Is Windows Mobile Turning Into Palm OS From a Development Standpoint?

Posted by Jason Dunn in "Pocket PC Talk" @ 11:00 AM

http://www.pocketinformant.com/Foru...=1&showentry=54

"A few years ago Palm was at the top of its game and had thousands of applications. But quickly developers started leaving and going to the more stable Windows Mobile. It had little to do with the operating system or zen of Palm or whatever. It had to do with the fact that the OS was becoming fragmented and becoming difficult to deal with as each device that came out broke this or that. You no longer were writing software for the Palm, but instead for the Palm Zire, or the III or whatnot. Each device had a custom PalmOS that required some custom coding for. Mostly due to HTC, Windows Mobile is slowly going that same way. In the past we could write to the Windows Mobile spec and mostly everything worked on any device. Now HTC is doing so much custom stuff and breaking so many things its ridiculous."
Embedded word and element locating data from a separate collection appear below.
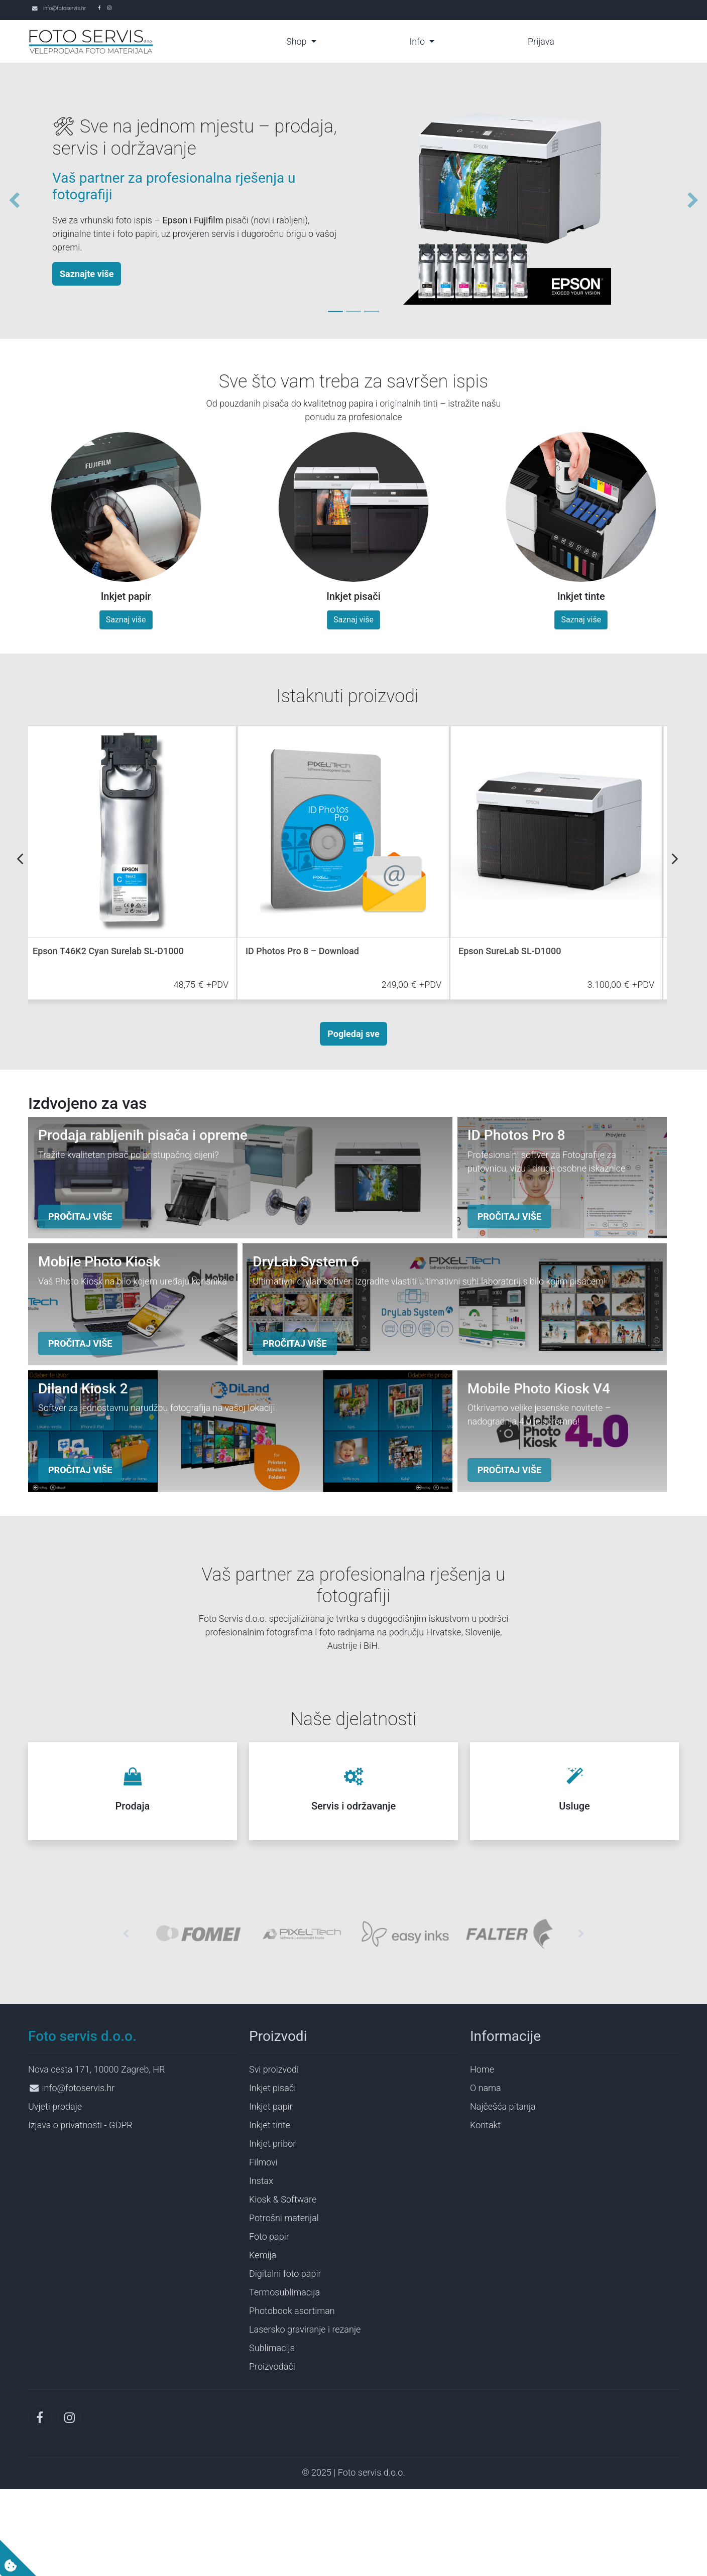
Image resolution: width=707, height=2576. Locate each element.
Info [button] (418, 41)
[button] (10, 201)
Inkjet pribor (272, 2230)
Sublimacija (272, 2434)
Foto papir (269, 2322)
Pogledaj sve (353, 1033)
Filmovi (263, 2248)
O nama (485, 2174)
Alex Kac, head guru over at WebIS, raises some interesting points about the dangerous cliff that Windows Mobile is heading towards - or perhaps has already gone over if you ask Alex. Looking back to the first generation of Windows Mobile devices, you had three devices with 320 x 240 screens, no physical keyboards, and similar RAM/CPU configurations (although there was that whole MIPS/SH3/ARM thing). From a development standpoint, that's a about as easy as it gets. Remember though that Microsoft was criticized for being too strict in their requirements for the hardware, and many of us wanted to see more variation in the designs we were seeing. Boy did we get it! Fast-forward eight years, and we have a staggering array of devices with huge variations amongst screen resolutions, CPUs, RAM, and input methods. That's enough to give any developer a headache.


Has Windows Mobile gotten out of control in this regard? A platform isn't really much of a platform if, from a development perspective, you have to code for every variation of device. We don't really want to go back to the world of having only one choice of devices, do we? What should Microsoft do about this?